== TEXTO SELECIONADO ==
O Município de Boa Vista da Aparecida deve se abster de contratar de forma terceirizada serviços de contabilidade, que se configurem como atividades típicas e permanentes da administração pública. Essa foi a decisão do Pleno do Tribunal de Contas do Estado (TCE-PR), ao julgar parcialmente procedente a Representação proposta pelo Ministério Público de Contas do Paraná (MPC-PR).
A decisão, expressa no Acórdão n° 1376/22, se deu em razão da inobservância do artigo 39 da Constituição Estadual e do Prejulgado nº 06, a par do artigo 37, caput e incisos I e II da Constituição Federal, na contratação terceirizada de serviços de contabilidade pelo Município.
Representação
Na inicial, o MPC-PR apontou ter verificado irregularidades no Contrato nº 96/2018, celebrado entre o Município de Boa Vista da Aparecida e microempresa de consultoria contábil, por ofensa ao entendimento fixado pelo TCE-PR no Prejulgado nº 6 e ao artigo 39 da Constituição do Estado do Paraná. Ambos os textos vedam a contratação de serviços de terceiros para a realização de atividades que possam ser regularmente exercidas por servidores públicos, devidamente aprovados em concurso público. Ainda, destacou que a contratação de consultorias contábeis e jurídicas exigem notória especialização, sendo necessária a demonstração de singularidade do objeto e/ou alta demanda de complexidade, casos em que poderá haver contratação direta e desde que seja para um objeto específico e com prazo determinado, não podendo ser destinado para as finalidades de acompanhamento de gestão.

== PARTES DO EXERCÍCIO ==
**a)** Reproduza integralmente o texto sobre a decisão do TCE-PR, sem alterar nenhuma palavra.
**b)** Indique somente a quantidade de linhas dos registros em que aparece a palavra "under".

== EXTRATO DE DADOS ==

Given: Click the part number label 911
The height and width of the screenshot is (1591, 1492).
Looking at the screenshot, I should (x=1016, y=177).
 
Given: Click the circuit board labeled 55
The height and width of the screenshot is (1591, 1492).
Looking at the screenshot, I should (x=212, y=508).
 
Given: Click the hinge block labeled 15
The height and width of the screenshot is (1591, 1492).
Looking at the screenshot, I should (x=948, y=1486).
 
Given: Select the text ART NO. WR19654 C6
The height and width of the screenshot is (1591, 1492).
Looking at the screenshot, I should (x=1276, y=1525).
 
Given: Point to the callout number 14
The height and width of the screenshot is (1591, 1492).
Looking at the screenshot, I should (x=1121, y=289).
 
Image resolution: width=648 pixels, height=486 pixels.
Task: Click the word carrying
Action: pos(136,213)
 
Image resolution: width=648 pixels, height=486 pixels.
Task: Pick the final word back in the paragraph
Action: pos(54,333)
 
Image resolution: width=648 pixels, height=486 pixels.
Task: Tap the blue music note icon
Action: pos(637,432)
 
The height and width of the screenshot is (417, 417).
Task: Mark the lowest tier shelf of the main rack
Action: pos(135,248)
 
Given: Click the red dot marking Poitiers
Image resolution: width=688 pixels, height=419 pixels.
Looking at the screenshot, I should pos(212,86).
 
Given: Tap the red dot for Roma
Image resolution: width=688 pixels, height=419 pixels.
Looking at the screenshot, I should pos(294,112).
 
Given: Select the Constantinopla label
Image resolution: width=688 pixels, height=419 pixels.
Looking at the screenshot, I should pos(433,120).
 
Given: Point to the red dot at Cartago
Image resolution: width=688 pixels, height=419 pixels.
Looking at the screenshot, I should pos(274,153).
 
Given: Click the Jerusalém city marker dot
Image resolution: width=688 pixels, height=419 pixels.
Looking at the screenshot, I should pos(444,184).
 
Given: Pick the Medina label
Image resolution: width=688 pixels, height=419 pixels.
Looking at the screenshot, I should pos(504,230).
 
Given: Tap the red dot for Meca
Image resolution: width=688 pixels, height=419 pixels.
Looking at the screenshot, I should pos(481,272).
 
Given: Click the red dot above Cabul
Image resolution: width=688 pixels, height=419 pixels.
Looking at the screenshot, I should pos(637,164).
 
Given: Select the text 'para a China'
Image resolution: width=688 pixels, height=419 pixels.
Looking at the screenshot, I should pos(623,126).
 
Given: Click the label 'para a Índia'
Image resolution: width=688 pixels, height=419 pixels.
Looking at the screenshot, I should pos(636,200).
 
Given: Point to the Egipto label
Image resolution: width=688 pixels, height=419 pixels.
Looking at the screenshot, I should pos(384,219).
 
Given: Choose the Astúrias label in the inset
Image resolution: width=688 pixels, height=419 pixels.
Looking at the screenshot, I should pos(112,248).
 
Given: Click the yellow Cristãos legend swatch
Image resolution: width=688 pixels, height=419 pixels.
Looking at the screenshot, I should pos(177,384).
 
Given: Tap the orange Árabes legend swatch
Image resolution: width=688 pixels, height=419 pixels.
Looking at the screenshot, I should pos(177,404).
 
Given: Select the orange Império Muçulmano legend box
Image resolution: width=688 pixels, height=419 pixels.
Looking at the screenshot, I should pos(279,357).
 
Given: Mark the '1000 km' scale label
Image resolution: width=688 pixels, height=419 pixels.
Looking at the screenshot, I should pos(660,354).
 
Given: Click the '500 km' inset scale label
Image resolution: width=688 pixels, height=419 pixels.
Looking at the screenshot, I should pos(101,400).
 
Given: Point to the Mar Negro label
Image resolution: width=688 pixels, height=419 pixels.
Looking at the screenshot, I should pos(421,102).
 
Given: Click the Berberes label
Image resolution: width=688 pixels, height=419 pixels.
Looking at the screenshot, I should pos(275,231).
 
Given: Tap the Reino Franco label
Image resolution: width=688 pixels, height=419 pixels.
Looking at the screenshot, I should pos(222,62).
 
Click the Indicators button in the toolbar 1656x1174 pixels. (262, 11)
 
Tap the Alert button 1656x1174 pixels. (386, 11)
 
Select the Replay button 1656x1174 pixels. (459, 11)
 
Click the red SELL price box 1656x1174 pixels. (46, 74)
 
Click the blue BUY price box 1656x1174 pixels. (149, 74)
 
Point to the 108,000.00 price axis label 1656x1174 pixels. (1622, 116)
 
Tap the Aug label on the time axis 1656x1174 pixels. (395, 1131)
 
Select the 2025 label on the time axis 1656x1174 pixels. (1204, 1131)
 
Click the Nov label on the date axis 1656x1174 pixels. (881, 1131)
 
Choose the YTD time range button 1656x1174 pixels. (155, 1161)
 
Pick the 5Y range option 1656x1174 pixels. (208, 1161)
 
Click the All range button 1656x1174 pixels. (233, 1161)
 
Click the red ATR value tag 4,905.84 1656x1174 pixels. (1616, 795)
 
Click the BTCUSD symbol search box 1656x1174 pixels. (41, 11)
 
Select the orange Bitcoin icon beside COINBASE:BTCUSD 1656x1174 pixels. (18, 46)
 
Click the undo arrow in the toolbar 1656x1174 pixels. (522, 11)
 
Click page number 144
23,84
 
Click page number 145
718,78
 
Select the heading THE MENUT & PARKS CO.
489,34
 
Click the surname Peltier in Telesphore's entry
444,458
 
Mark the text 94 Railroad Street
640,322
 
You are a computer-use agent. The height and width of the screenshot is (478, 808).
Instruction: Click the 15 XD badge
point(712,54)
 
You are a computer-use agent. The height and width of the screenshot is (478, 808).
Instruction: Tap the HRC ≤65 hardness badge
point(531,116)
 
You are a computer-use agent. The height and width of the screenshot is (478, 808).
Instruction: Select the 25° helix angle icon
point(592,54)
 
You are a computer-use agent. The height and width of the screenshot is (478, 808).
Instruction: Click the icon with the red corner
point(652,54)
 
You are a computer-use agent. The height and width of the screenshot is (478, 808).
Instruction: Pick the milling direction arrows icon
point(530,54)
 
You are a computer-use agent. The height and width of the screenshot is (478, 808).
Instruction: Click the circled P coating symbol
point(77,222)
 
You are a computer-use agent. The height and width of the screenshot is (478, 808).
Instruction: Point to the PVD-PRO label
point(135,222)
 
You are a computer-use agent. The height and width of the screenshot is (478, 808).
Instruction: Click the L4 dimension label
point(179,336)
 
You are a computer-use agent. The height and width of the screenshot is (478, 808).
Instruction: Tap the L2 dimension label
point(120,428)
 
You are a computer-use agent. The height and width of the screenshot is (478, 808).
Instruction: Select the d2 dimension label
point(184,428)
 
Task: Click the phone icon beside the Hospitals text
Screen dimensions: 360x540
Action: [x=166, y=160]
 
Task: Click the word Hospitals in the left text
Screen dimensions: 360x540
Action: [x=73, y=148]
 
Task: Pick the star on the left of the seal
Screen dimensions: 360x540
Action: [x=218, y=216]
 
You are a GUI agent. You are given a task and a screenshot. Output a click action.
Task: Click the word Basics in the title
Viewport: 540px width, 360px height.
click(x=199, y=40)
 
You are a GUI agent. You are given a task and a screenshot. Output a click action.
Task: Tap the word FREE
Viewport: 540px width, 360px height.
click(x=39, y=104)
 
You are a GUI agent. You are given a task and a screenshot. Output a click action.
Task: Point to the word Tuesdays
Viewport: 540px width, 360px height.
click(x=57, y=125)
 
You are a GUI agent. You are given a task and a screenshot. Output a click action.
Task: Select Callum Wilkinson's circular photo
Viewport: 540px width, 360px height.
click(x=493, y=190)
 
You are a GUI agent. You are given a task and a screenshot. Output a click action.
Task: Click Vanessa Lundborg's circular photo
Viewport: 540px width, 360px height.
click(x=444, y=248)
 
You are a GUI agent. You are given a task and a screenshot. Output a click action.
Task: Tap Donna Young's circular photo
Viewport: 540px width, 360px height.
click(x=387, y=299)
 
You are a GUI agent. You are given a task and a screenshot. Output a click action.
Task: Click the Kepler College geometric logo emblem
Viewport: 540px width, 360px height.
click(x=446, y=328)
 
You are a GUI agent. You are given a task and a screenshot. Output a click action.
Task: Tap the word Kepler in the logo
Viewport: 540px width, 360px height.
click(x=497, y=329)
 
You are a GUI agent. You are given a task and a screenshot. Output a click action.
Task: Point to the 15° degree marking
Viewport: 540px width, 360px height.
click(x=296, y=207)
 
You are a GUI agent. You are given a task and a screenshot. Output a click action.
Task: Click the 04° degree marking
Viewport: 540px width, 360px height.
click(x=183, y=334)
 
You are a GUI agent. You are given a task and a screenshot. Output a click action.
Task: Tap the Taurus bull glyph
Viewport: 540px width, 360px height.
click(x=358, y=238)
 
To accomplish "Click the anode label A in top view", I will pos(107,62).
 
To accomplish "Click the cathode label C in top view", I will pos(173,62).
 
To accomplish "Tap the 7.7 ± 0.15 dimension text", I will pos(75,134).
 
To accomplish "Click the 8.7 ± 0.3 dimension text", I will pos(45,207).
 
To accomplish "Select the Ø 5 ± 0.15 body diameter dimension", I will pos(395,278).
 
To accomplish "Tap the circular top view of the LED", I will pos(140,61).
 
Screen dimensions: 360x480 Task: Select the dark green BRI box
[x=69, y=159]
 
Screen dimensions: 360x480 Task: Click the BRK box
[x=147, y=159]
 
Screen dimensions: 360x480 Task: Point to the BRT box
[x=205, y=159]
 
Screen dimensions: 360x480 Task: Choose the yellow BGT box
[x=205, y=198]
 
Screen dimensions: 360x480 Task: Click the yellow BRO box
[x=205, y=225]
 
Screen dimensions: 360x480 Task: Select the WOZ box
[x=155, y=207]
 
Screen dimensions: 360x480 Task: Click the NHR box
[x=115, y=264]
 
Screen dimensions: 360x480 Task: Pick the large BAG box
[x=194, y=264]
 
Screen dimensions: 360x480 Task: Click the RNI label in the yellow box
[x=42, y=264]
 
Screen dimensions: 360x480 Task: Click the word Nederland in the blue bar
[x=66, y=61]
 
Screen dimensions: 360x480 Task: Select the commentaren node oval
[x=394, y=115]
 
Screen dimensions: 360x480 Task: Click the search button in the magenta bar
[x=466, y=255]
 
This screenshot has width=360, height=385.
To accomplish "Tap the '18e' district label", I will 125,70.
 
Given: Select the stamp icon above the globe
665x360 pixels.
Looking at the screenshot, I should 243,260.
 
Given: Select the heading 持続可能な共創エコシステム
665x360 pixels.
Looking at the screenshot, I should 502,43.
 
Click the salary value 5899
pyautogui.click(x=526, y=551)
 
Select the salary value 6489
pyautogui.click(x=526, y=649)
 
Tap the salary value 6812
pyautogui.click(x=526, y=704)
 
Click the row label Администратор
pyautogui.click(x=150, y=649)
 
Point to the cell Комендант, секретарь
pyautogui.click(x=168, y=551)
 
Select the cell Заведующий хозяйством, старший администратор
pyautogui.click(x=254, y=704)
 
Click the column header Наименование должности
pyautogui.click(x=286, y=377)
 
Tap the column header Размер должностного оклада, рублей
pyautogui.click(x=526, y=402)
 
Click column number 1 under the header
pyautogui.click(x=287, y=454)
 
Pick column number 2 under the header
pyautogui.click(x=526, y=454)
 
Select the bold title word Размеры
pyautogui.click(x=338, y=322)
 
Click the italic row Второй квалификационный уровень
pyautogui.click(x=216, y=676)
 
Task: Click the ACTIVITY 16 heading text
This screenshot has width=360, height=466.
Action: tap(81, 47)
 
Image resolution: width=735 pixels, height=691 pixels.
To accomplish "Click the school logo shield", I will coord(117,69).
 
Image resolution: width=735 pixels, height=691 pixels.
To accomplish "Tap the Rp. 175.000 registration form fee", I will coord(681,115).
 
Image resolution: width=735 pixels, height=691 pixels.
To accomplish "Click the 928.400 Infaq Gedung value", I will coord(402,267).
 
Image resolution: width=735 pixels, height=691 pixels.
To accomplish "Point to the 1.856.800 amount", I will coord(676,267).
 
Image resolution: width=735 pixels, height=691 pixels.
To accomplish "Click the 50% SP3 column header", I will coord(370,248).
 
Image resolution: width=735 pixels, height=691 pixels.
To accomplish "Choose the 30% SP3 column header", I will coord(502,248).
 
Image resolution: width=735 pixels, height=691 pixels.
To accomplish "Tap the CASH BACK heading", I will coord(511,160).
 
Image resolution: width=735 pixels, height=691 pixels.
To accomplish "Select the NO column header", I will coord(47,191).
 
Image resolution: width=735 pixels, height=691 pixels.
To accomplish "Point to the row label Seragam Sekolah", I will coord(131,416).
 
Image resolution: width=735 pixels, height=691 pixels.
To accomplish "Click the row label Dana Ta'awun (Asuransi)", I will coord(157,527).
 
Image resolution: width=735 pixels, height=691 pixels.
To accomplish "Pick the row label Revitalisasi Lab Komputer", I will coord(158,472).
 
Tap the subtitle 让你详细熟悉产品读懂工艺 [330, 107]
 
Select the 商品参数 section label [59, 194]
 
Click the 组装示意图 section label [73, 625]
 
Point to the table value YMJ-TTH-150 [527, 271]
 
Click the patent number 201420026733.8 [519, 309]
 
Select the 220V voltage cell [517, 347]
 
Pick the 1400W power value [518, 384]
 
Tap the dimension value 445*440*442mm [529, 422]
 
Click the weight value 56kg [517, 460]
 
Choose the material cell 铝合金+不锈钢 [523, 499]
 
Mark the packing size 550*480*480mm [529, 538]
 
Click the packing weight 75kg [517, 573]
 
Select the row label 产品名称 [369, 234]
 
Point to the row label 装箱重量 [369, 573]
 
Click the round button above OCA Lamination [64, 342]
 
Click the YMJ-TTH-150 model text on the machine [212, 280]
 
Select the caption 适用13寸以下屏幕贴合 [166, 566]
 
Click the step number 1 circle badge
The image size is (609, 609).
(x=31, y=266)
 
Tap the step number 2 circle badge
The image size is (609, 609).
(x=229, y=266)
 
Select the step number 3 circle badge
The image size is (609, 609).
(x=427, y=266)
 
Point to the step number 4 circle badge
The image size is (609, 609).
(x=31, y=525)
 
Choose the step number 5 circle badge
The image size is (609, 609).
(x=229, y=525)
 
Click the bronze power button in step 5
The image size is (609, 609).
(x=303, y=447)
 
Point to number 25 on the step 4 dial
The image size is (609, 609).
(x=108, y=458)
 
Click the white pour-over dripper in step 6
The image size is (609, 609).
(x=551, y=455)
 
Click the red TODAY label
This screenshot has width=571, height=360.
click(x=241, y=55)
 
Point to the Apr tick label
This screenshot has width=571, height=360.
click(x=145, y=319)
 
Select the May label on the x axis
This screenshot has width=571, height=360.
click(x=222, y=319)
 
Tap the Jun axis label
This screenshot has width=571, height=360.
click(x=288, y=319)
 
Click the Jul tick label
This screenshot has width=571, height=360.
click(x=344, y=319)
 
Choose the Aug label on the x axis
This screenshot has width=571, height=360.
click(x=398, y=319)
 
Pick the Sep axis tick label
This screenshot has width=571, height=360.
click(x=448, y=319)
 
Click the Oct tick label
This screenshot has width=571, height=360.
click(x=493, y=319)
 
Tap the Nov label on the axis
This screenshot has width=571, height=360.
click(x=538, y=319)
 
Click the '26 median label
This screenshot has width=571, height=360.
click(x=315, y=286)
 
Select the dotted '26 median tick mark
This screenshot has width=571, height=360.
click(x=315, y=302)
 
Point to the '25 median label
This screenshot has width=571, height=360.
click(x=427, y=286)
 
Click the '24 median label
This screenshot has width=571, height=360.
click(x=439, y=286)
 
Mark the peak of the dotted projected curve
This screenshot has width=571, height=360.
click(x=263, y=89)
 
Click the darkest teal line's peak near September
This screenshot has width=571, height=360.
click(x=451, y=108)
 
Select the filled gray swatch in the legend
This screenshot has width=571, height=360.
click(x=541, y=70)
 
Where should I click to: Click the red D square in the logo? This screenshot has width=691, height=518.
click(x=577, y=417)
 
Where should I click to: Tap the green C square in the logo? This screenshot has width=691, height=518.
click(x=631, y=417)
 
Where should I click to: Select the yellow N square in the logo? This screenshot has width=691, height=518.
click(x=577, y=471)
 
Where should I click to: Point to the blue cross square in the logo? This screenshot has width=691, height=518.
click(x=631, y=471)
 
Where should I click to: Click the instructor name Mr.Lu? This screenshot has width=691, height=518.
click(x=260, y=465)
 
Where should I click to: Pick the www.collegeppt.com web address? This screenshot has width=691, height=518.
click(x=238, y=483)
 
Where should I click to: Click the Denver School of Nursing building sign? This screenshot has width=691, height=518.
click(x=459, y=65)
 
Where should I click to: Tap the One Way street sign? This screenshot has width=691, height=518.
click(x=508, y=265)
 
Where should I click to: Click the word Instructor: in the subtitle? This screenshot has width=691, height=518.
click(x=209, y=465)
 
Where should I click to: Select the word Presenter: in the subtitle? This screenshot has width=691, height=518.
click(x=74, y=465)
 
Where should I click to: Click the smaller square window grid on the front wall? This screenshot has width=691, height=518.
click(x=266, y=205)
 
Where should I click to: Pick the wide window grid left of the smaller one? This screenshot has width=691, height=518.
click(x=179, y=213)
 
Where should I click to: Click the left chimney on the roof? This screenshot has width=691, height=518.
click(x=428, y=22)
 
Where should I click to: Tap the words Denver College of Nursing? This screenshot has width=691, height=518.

== RESPOSTAS A SEGUIR ==
**a)**
O Município de Boa Vista da Aparecida deve se abster de contratar de forma terceirizada serviços de contabilidade, que se configurem como atividades típicas e permanentes da administração pública. Essa foi a decisão do Pleno do Tribunal de Contas do Estado (TCE-PR), ao julgar parcialmente procedente a Representação proposta pelo Ministério Público de Contas do Paraná (MPC-PR).
A decisão, expressa no Acórdão n° 1376/22, se deu em razão da inobservância do artigo 39 da Constituição Estadual e do Prejulgado nº 06, a par do artigo 37, caput e incisos I e II da Constituição Federal, na contratação terceirizada de serviços de contabilidade pelo Município.
Representação
Na inicial, o MPC-PR apontou ter verificado irregularidades no Contrato nº 96/2018, celebrado entre o Município de Boa Vista da Aparecida e microempresa de consultoria contábil, por ofensa ao entendimento fixado pelo TCE-PR no Prejulgado nº 6 e ao artigo 39 da Constituição do Estado do Paraná. Ambos os textos vedam a contratação de serviços de terceiros para a realização de atividades que possam ser regularmente exercidas por servidores públicos, devidamente aprovados em concurso público. Ainda, destacou que a contratação de consultorias contábeis e jurídicas exigem notória especialização, sendo necessária a demonstração de singularidade do objeto e/ou alta demanda de complexidade, casos em que poderá haver contratação direta e desde que seja para um objeto específico e com prazo determinado, não podendo ser destinado para as finalidades de acompanhamento de gestão.

**b)** 2